Specialised services are allowed, provided this is not to the detriment of Internet access quality
According to the press release and the non-paper, specialised services would be allowed. Specialised services are described in the press release as “services like IPTV, high-definition videoconferencing or healthcare services like telesurgery”. The non-paper avoids the term ‘specialised services’, but does allow them:
“Providers of electronic communications to the public, including providers of internet access services, and end users, including providers of content, applications and services shall be free to agree on the provision of services which are distinct from internet access services and which are optimised for specific content, applications or services, or a combination thereof, in order to meet their requirements for a specific level of quality”

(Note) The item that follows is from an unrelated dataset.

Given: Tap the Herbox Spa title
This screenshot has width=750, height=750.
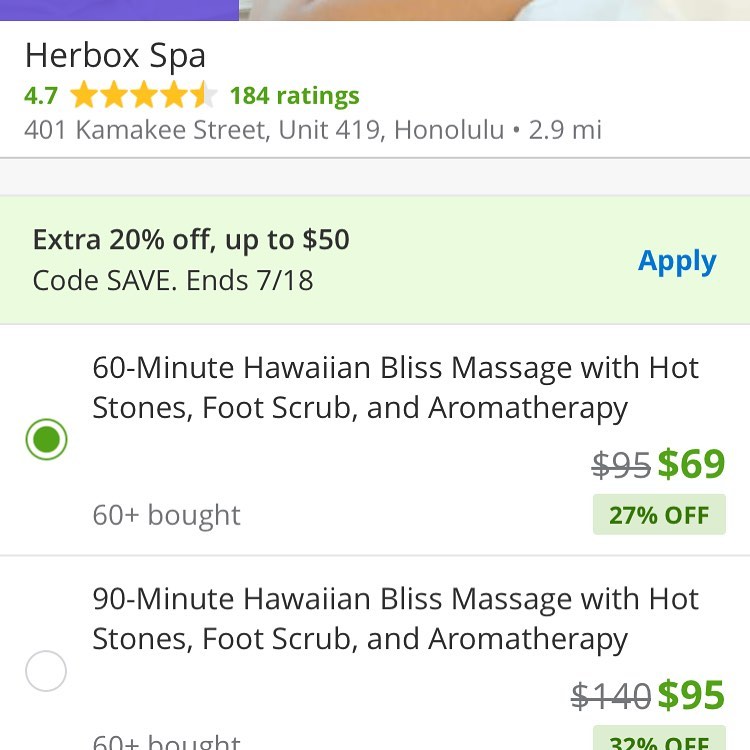Looking at the screenshot, I should (115, 54).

Specialised services are called ‘separate services’ in the Dutch law, which does not contain a formal definition of the term. The explanatory memorandum provides examples such as IP-TV and VoIP (as a separate telephony service and not an online application such as Skype). Providers are allowed to offer separate service
s, but may not offer packages or bundles to access a part of the Internet. The Dutch law does not explicitly provide that separate services may not be to the detriment of the quality of Internet access.
The non-paper does provide for this restriction, but adds (compared to the Parliament’s version) the proviso that this applies only to other Internet users. Thus: your IP-TV could take up some capacity from your Internet connection (and possibly even be prioritized over it) but not from your neighbor’s connection. And your provider will be obliged to inform you about the impact of this. E.g. so that you can choose not to turn on your TV if you have to make an important Skype call. (Although it would be even better if users could themselves control, in real time via their router’s settings interface, which of their own IP-based services have priority in case of congestion).
I fully agree with the press release that this does not result in a ‘two tier Internet’. It merely allows for separate, non-Internet lanes to exist next to the open Internet lane, as has always been the case. What is important is that it is ensured that those separate lanes do not capture capacity from the Internet lanes or take general priority over the Internet (of other end users). Therefore, another checked box for strong net neutrality protection in the EU.
Zero rating could be allowed
The Dutch law and the ACM’s interpretation are quite clear about zero rating (also known as sponsored connectivity). It is not allowed to exempt the data traffic of particular online services from an Internet subscription with a capped data allowance. This in order to prevent that ISP’s would still get to pick the winners and losers in the online sphere through restrictive data caps and carefully chosen exemptions (rather than by discriminatory traffic delivery). Separate (and non-metered) subscriptions for non-Internet IP-TV and VoIP, or even Spotify or Netflix, are possible, however, as long as they are not tied to an Internet subscription.
There is no mention of zero rating in the non-paper, while the press release is quite vague about this. It appears that zero rating would not be prohibited, at least initially, but regulators should keep a watchful eye to prevent that zero rating effectively restricts freedom of choice.
Perhaps the agreement after the trialogue is not quite the strongest net neutrality protection in the world then, or at least not yet. But it is not far off, and it is to be hoped that perfect does not become the enemy of good enough here. The European public have waited long enough for strong net neutrality (even if not the very strongest). And this certainly also goes for the end of roaming charges within the EU.